▶ Problem requirements
The expected answer is the set of lines in the data below between the line holding "[button] (931, 142)" and the line holding "Aceh Utara (213, 598)", inclusive, written out exactly.

▶ Supplied data
····················

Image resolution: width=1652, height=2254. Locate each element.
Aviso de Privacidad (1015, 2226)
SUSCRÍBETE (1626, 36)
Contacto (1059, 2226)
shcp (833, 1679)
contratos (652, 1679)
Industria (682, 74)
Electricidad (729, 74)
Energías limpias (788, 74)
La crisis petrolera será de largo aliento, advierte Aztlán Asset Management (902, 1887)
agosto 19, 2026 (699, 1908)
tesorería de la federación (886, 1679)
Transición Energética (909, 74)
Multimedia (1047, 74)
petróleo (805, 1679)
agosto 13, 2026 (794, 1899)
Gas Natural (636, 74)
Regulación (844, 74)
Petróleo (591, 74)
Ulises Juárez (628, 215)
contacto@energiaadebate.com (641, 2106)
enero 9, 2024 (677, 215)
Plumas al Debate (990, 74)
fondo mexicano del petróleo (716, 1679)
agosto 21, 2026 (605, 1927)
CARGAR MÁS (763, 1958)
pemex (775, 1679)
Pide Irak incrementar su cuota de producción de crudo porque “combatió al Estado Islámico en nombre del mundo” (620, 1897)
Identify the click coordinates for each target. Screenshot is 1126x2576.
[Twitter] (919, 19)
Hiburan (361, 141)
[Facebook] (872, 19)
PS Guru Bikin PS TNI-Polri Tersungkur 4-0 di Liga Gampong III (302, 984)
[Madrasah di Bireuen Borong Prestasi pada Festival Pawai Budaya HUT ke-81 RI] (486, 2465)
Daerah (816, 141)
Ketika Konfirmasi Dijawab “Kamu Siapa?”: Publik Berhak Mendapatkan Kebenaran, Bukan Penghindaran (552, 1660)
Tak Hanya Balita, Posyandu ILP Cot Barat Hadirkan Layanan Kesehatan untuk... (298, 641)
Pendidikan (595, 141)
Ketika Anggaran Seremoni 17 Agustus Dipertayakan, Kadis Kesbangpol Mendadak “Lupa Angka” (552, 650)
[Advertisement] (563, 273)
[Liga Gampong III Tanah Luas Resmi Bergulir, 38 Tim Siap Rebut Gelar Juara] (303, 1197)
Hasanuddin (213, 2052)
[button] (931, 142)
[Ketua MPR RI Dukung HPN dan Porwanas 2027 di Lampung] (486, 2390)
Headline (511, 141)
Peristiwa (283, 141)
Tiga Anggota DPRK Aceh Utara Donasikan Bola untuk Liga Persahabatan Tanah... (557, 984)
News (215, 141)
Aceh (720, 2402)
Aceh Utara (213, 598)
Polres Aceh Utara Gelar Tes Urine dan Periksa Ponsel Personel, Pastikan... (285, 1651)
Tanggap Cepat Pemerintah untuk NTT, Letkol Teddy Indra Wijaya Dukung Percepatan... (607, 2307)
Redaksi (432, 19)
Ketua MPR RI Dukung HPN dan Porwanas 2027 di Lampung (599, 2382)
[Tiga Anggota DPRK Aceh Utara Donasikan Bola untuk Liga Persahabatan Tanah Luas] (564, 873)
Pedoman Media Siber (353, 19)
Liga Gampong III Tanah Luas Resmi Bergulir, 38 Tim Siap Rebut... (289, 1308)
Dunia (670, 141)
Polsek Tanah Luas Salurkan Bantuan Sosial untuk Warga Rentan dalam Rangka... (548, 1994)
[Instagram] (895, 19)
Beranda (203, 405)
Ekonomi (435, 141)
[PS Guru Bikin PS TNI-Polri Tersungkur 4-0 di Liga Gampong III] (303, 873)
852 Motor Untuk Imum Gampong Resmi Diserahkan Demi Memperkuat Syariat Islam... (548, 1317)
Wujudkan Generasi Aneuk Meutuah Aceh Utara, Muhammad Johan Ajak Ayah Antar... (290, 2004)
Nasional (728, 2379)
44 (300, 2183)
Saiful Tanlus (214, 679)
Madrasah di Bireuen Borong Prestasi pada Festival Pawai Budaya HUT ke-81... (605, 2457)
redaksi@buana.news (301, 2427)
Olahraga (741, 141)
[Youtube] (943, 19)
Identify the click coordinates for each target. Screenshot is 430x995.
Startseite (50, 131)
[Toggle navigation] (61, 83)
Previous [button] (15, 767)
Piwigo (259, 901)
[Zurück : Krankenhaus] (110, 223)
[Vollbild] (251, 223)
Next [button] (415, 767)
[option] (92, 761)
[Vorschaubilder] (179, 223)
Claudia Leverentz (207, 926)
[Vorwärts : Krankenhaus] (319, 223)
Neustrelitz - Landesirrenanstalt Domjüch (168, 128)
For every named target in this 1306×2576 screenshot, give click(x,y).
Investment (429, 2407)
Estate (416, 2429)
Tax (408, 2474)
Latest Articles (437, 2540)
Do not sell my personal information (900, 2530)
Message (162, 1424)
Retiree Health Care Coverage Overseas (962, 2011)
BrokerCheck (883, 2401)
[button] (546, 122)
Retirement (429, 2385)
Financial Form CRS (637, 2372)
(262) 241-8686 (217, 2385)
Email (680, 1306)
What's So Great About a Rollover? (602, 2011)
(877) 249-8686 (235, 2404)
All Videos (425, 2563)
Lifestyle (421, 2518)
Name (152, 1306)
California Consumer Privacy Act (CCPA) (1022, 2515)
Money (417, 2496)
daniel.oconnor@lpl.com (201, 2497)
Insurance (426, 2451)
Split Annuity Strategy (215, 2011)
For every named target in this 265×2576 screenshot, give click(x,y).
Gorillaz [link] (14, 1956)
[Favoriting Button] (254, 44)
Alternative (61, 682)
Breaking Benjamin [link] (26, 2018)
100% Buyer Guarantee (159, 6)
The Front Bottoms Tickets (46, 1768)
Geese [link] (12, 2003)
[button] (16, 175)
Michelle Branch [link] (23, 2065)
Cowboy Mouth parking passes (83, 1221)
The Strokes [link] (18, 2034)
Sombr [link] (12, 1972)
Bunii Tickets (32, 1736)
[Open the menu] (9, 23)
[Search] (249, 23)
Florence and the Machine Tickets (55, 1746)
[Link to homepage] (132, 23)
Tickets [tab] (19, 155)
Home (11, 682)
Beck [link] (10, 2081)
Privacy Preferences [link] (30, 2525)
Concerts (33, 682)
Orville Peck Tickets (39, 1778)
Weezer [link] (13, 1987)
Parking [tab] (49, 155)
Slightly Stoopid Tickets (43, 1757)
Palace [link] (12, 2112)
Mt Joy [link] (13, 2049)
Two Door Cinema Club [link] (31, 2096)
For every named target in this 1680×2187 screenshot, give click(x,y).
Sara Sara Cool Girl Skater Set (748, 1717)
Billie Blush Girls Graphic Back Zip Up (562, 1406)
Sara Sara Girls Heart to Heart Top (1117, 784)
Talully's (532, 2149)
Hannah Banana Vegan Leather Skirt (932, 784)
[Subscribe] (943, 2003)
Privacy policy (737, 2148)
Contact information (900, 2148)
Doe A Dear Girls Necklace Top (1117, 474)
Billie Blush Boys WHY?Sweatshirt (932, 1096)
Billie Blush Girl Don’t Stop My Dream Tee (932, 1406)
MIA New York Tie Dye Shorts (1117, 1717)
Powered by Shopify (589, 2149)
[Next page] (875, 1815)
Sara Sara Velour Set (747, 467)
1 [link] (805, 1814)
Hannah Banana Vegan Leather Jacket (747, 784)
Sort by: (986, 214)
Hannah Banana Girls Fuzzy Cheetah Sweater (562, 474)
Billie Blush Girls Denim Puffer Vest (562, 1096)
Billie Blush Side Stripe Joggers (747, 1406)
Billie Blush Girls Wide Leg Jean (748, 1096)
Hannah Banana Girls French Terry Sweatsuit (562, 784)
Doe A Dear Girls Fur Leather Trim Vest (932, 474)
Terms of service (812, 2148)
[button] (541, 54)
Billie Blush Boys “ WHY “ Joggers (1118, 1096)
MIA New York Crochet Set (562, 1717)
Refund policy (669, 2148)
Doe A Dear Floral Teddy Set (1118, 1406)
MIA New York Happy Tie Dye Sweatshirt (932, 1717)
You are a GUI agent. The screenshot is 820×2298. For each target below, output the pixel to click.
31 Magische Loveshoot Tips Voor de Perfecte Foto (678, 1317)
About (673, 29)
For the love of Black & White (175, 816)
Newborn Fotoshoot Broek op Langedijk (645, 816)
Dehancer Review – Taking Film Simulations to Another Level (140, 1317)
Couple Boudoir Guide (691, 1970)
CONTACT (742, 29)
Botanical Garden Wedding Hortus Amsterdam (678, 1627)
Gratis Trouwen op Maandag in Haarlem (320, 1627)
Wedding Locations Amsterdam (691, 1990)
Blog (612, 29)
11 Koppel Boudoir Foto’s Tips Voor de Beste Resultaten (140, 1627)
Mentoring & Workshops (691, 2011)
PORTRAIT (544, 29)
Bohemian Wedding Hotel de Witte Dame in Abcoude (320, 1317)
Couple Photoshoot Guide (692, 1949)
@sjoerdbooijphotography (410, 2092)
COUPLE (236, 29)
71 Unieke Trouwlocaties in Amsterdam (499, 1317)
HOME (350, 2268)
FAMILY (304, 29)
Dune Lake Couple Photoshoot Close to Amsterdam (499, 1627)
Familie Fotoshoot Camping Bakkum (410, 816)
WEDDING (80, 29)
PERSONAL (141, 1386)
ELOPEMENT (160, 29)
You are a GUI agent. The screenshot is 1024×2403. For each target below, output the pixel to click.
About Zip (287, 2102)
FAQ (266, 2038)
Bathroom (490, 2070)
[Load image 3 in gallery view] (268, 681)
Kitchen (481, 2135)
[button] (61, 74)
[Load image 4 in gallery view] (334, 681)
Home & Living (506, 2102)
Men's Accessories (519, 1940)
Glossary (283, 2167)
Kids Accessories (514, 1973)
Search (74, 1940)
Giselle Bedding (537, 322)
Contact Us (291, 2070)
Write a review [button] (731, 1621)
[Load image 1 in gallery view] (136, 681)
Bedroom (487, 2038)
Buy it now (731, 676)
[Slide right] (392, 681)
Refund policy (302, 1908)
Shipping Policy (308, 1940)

····················

▶ Result of the task
[button] (931, 142)
[Ketua MPR RI Dukung HPN dan Porwanas 2027 di Lampung] (486, 2390)
Headline (511, 141)
Peristiwa (283, 141)
Tiga Anggota DPRK Aceh Utara Donasikan Bola untuk Liga Persahabatan Tanah... (557, 984)
News (215, 141)
Aceh (720, 2402)
Aceh Utara (213, 598)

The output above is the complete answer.